Under Florida’s restrictive-covenant statute, Section 542.335(f), a restrictive covenant is only enforceable by a successor entity or third-party beneficiary if the agreement so provides. This provision can become very important following corporate merger or sale transactions. Or in the due-diligence period leading up to those transactions.

In a recent Florida case, Collier HMA Physician Mgmt, LLC v. Menichello, the plaintiff almost fell victim to this statutory requirement. A copy of the opinion can be downloaded here.

In this case, the plaintiff owns a healthcare business employing approximately 40 doctors. It also operates two hospitals and clinics. The defendant, a physician, previously worked for the plaintiff, where he signed a non-compete agreement prohibiting him from working for certain of the plaintiff’s competitors. After his departure, he accepted a position with one of those competitors, and the plaintiff filed suit.

The physician argued that a merger transaction involving the plaintiff’s corporate parent triggered the statutory provision above. Per the physician, since the agreement did not expressly provide for enforcement by successors, the merger invalidated the non-compete. The trial court agreed and granted summary judgment in the defendant’s favor.

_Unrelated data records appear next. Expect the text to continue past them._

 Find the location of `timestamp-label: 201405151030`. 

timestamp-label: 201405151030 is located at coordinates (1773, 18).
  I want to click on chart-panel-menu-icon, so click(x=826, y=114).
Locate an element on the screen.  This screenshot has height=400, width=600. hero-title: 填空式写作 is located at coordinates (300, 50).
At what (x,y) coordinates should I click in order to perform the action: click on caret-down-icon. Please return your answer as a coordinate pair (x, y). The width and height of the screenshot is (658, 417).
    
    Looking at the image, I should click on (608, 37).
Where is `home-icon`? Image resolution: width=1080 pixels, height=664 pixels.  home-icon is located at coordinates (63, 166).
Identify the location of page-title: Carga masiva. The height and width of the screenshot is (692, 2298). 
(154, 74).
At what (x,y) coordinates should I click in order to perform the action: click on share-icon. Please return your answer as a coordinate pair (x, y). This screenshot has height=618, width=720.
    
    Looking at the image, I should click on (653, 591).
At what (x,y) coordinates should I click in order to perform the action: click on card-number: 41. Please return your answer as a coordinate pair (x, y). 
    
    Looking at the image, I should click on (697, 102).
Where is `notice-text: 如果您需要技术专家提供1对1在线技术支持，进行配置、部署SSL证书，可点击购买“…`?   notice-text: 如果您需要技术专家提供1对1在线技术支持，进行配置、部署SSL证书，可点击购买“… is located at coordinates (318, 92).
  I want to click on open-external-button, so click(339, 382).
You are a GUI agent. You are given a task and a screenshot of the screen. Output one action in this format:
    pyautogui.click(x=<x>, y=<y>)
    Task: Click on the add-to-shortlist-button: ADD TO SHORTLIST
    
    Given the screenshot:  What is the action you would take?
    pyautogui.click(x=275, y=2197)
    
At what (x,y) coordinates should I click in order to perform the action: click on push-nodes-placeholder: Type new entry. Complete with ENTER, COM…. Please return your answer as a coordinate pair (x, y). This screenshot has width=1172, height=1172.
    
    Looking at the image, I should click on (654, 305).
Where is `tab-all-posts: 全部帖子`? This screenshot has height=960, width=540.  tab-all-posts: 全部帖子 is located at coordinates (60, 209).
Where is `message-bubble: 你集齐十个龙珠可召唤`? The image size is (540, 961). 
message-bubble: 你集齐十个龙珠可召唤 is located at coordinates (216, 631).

The appellate court reversed. To reach that conclusion, it interpreted the term “successor” in the statute as “a corporation that, through amalgamation, consolidation, or other assumption of interests, is vested with the rights and duties of an earlier corporation.”

The court found that “the status of [the plaintiff] after the merger does not comport with the standard definition of a successor as it relates to corporations or other business entities.” In particular, there were several tiers of corporate entities between the plaintiff and the parent company that was subject to the merger. While the ownership of the ultimate parent company changed, “nothing about the corporate structure or ownership of [the plaintiff] was different after the merger”; it “continued in existence as a single member limited liability company.”

In the end, the plaintiff here was able to enforce its non-compete agreement. But all of this trouble could have been avoided. This leads to a very simple takeaway: when drafting restrictive covenants in Florida, include a provision allowing their enforcement by successors and assigns. Florida companies with existing restrictive-covenants should have a lawyer review them for compliance with this statute.

Similarly, anyone considering acquiring or merging with a company with Florida employees/independent contractors needs to have a lawyer review any restrictive covenants for this purpose.

The failure to include this provision could lead to all sorts of problems. For example, it could impede a later merger or sale of the company. But any Florida company can avoid these problems by having a lawyer conduct a simple review.